DOCUMENT TEXT:

May 27 (Bloomberg) -- New Zealand Finance Minister Bill English, wary of the threat of a credit ratings downgrade, will likely focus on spending cuts in his first budget since the National Party swept to an election victory in November.

The minister tomorrow may defer tax cuts planned for 2010 and suspend payments to a national pension plan to narrow the ballooning deficit. Standard & Poor’s cut the outlook on the nation’s AA+ long-term rating to negative in January.

English, 47, inherited an economy in its worst recession in more than three decades, with government finances depleted by falling tax revenue and rising welfare payments when his party ended nine years of opposition by ousting the Labour Party. A downgrade to S&P’s third-highest ranking would add about 1.5 percentage points to New Zealand interest rates, making mortgages and company loans more expensive, Treasury Secretary John Whitehead said last week.

“English will need to convincingly demonstrate how the government will rein in spending so as to avoid a rating downgrade,” said Donna Purdue, an economist at Westpac Banking Corp. in Wellington. “Achieving this will be no mean feat.”

The government’s priority on narrowing the deficit means English is likely to refrain from adding to February’s stimulus package. In contrast, Australia’s Treasurer Wayne Swan announced his nation’s biggest ever building program, pushing the budget deficit to a record in 2010.

Early Recession

New Zealand succumbed to recession in the first quarter of 2008, earlier than most of its trading partners, as a drought curbed farm production and the central bank raised borrowing costs to cool a housing-market bubble.

Over the previous nine years the economy had expanded at an average pace of 3.6 percent, benefiting from rising prices for the dairy products that make up 20 percent of its exports.

The economy is now being buffeted as the worst global recession since the Great Depression hurts prices for milk, lumber, fish and lamb and deters tourists, whose spending accounts for about 10 percent of gross domestic product.

Collected data
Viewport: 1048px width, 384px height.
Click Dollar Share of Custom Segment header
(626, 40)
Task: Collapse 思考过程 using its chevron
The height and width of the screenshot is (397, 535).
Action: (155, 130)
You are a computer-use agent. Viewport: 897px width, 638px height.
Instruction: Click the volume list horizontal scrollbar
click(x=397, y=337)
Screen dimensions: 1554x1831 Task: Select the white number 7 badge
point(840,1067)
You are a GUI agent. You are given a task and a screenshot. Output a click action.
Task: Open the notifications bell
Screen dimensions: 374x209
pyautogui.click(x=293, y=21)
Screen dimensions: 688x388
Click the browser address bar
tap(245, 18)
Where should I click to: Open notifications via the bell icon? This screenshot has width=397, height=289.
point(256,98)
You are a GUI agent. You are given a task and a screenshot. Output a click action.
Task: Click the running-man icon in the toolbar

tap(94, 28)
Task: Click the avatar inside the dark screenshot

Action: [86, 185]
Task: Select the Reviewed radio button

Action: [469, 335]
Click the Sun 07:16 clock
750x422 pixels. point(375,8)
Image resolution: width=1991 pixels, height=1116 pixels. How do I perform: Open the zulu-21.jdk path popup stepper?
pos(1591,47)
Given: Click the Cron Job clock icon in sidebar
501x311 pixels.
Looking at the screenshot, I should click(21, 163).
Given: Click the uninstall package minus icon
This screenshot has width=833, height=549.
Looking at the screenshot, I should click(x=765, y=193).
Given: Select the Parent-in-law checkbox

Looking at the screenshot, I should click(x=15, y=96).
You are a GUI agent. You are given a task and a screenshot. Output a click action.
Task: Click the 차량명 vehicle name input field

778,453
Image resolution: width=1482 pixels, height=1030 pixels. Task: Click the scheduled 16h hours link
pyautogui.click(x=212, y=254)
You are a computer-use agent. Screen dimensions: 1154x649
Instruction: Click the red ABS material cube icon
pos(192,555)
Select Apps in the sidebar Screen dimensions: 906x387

EXERCISE TASKS:
a) Answer these questions using the New Zealand budget article.
(i) Which ratings agency cut the outlook on New Zealand's AA+ long-term rating to negative, and in what month?
(ii) By about how much would a downgrade add to New Zealand interest rates, according to Treasury Secretary John Whitehead?
(iii) What share of New Zealand's exports do dairy products make up?
b) Write out the passage of the New Zealand budget article starting at "Early Recession" and ending at "a housing-market bubble.".
c) For each statement, say whether it agrees with the New Zealand budget article. Answer yes or no and quote the deciding words.
(i) New Zealand entered recession in the first quarter of 2008.
(ii) Over the previous nine years, the economy grew at an average pace of 4.6 percent.
(iii) Donna Purdue is an economist at Westpac Banking Corp. in Auckland.

TASK-BY-TASK ANSWERS:
a)
(i) Standard & Poor's, in January.
(ii) About 1.5 percentage points.
(iii) 20 percent.

b)
Early Recession

New Zealand succumbed to recession in the first quarter of 2008, earlier than most of its trading partners, as a drought curbed farm production and the central bank raised borrowing costs to cool a housing-market bubble.

c)
(i) Yes: "New Zealand succumbed to recession in the first quarter of 2008"
(ii) No: "the economy had expanded at an average pace of 3.6 percent"
(iii) No: "an economist at Westpac Banking Corp. in Wellington"